Biografia comentada Paula Alzugaray, 06/2007

Luciano Mariussi inicia sua trajetória artística pela porta da gravura, realizando uma exposição individual no Solar do Barão, em Curitiba, em 1996, e participando de exposições coletivas, como Gravadores Contemporâneos do Paraná, no Paço Imperial, do Rio, em 1997, e a Mostra Rio Gravura, no Museu da República, em 1999. A situação confortável propiciada pelo meio, no entanto, é logo colocada em xeque, na medida em que o artista se define por uma pesquisa com arte e tecnologia. “No meu trabalho com gravura, sentia muita receptividade por parte do público. Mas as respostas que obtive foram raramente mais aprofundadas e sempre a visualidade era posta em evidência. Depois deste ‘acerto’ visual e fracasso conceitual foi que mudei toda minha pesquisa para a investigação desta relação”, diz o artista.

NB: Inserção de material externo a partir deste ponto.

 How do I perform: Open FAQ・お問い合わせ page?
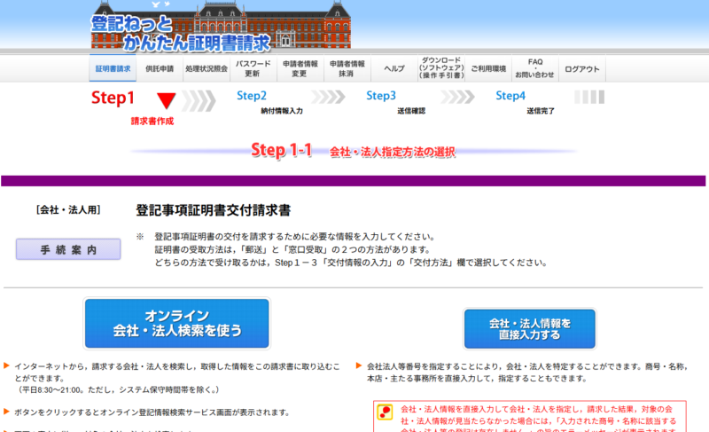pos(535,69)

É um paradoxo que o interesse de Mariussi pelo estranhamento do público diante da arte e das novas tecnologias parta exatamente da relação de amor que este mesmo público tenha estabelecido diante de sua obra gráfica. Mas assim aconteceu e essa relação, antes calcada sobre o prazer da visualidade, é então convertida numa espécie de confronto. “Estranhamento” passa a ser a palavra-chave que orienta a pesquisa de Mariussi a partir da realização do vídeo Não entendo, em 1999. Nesse trabalho, o artista se apropria dos mecanismos de realização de uma reportagem televisiva, subvertendo-os ao abordar transeuntes na rua com perguntas sobre arte em idiomas estrangeiros. Ou seja, qualquer familiaridade que o entrevistado possa sentir em relação a uma hipotética abordagem jornalística é instantaneamente revertida em uma reação de estranhamento.

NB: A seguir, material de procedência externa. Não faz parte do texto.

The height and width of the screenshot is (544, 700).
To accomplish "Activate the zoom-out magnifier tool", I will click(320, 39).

Configura-se aqui uma crítica metalingüística aos discursos artístico e midiático, que abre mão da visualidade e da narratividade e descobre uma raiz conceitual em trabalhos de artistas como Gary Hill, Pierrick Sorin, Tadeu Jungle, Rafael França, Paulo Bruscky e Bruce Nauman. Não entendo, aponta Luciano Mariussi, tem estratégias similares às do vídeo Heróis da decadên(s)ia (1987), de Tadeu Jungle e Walter Silveira, em que um pretenso jornalista inicia entrevistas de rua e surpreende ao não perguntar nada.

A pesquisa que se inicia com Não entendo é uma crítica a duas formas de mediação: aquela que a instituição faz entre a obra de arte e o público e aquela que os meios de comunicação fazem entre o acontecimento e a sociedade. Realizada em princípio no formato de videodocumentários – Não entendo e Estética (2002) –, essa crítica assume depois a forma de intervenções, nos projetos Vitrines, entre 2002 e 2005, e Aluga-se, na Galeria Laura Marsiaj, no Rio, em 2006. Nos documentários, o artista se empenha em evidenciar tanto as lacunas de comunicação entre arte e público quanto as lacunas entre a experiência da realidade e a sua representação. Se Não entendo discute a manipulação da realidade, Estética pensa o discurso sobre a arte e o embate entre espectador e obra.

O teor reflexivo dos trabalhos deu origem à pesquisa de mestrado de Mariussi, concluída em 2005 na Escola de Comunicações e Artes da Universidade de São Paulo. Intitulada Arte X Público: uma leitura poética mediada pela tecnologia, a dissertação reflete sobre como os trabalhos realizados se relacionam com o público, pensando de que maneiras o formato ou a mídia utilizada influenciam nessa mediação.

Em 2005, quando é convidado a dar aulas sobre história e linguagem cinematográfica na graduação de design do Centro Universitário SENAC, Mariussi troca Curitiba por São Paulo. Atualmente, dá aulas também no curso de pós-graduação em cinema, vídeo e fotografia do Centro Universitário Belas Artes.

No curso, o professor Luciano Mariussi pode refletir a respeito de e interagir com uma das questões intrínsecas ao trabalho do artista Luciano Mariussi: a interseção entre cinema e artes visuais. “Nas aulas coloco em prática um exercício mental e uma reflexão acerca dos procedimentos e estratégias da arte contemporânea. Por arte contemporânea entenda-se desde a performance até o cinema digital e as artes via internet”, diz.